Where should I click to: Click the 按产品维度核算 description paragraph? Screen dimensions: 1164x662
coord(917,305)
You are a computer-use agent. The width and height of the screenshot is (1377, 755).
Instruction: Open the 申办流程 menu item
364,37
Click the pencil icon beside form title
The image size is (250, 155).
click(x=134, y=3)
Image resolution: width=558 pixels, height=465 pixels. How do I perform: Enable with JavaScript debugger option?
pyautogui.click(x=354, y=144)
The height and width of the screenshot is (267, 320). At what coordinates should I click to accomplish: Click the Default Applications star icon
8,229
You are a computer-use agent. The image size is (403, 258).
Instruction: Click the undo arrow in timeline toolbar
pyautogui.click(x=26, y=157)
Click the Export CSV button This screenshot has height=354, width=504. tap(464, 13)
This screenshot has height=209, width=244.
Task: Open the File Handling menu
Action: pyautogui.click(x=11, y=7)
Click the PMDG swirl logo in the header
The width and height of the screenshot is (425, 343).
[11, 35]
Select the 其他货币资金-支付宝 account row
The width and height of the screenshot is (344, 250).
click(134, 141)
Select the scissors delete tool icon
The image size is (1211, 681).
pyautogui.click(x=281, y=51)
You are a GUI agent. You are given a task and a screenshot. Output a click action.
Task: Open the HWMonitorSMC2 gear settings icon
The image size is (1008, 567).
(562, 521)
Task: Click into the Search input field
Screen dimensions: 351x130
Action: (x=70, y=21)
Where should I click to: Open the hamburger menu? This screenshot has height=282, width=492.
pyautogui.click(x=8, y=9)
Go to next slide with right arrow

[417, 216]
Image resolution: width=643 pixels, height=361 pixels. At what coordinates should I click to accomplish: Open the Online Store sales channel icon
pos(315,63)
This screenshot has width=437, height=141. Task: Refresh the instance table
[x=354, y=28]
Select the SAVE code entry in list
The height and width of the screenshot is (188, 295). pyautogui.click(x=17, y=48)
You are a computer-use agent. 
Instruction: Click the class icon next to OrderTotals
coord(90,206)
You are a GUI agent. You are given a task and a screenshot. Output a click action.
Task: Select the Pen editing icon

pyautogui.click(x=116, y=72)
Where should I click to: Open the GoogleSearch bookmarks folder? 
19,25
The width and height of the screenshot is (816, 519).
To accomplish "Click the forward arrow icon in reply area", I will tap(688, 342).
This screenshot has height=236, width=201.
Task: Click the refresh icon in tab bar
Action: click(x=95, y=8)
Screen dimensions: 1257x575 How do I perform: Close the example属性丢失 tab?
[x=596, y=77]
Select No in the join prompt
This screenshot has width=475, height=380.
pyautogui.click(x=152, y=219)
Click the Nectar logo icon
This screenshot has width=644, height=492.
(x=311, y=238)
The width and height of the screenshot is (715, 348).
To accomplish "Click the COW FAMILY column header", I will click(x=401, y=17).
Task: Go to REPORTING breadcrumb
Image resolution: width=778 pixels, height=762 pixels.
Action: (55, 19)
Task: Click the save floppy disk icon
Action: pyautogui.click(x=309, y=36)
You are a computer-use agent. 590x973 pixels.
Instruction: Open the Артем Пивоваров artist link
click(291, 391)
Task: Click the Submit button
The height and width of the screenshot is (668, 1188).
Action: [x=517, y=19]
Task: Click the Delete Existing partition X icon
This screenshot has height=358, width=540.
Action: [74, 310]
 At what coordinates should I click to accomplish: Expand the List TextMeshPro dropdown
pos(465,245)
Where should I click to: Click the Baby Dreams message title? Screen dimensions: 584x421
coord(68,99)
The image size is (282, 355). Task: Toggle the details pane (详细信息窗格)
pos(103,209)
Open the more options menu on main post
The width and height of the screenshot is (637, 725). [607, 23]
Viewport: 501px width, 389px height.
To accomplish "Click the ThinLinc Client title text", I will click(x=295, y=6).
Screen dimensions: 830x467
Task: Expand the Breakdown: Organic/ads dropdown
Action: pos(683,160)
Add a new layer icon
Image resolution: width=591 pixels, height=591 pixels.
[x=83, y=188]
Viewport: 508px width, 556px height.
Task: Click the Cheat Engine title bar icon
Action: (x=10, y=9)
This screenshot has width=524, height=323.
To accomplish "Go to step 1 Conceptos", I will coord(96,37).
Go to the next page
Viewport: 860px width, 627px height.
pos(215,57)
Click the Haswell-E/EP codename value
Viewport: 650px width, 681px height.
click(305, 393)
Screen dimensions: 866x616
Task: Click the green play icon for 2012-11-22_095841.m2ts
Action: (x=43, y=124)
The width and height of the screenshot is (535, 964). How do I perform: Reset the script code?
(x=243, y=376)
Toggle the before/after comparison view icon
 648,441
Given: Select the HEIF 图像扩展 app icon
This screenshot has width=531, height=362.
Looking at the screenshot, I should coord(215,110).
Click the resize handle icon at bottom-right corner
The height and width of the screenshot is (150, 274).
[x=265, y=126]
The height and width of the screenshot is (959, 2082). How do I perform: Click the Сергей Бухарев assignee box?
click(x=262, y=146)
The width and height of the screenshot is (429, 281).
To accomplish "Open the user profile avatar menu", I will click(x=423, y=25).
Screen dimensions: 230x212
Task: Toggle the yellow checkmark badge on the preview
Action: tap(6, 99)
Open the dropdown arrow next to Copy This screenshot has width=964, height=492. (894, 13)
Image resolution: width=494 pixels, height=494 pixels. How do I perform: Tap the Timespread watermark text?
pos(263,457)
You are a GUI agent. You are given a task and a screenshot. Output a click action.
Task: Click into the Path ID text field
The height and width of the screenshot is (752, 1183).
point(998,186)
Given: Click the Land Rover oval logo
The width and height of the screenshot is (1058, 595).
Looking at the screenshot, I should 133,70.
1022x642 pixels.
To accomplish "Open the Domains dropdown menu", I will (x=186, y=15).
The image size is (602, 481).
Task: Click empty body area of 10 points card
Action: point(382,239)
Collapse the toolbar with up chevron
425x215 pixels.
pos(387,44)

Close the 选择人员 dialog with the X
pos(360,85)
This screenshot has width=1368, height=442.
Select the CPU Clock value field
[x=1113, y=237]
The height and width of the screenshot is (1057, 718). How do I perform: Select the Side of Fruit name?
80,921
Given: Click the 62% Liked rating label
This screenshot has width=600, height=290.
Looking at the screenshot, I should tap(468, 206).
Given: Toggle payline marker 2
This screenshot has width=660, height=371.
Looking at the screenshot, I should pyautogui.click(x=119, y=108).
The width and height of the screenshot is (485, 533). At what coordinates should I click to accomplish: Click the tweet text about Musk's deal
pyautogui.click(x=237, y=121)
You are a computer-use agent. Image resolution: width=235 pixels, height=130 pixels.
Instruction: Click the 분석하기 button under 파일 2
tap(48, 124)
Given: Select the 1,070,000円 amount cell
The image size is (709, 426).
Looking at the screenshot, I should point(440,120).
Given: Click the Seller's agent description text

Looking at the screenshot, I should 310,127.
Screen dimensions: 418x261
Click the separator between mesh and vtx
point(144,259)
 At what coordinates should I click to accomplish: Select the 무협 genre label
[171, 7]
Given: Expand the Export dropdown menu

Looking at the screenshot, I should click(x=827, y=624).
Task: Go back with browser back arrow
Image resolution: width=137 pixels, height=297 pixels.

WHAT THE EXERCISE ASKS
Copy the records above exactly, from the first line through the line containing "You are a computer-use agent. The width", and include nothing else.

RESPONSE AREA
Where should I click to: Click the 按产品维度核算 description paragraph? Screen dimensions: 1164x662
coord(917,305)
You are a computer-use agent. The width and height of the screenshot is (1377, 755).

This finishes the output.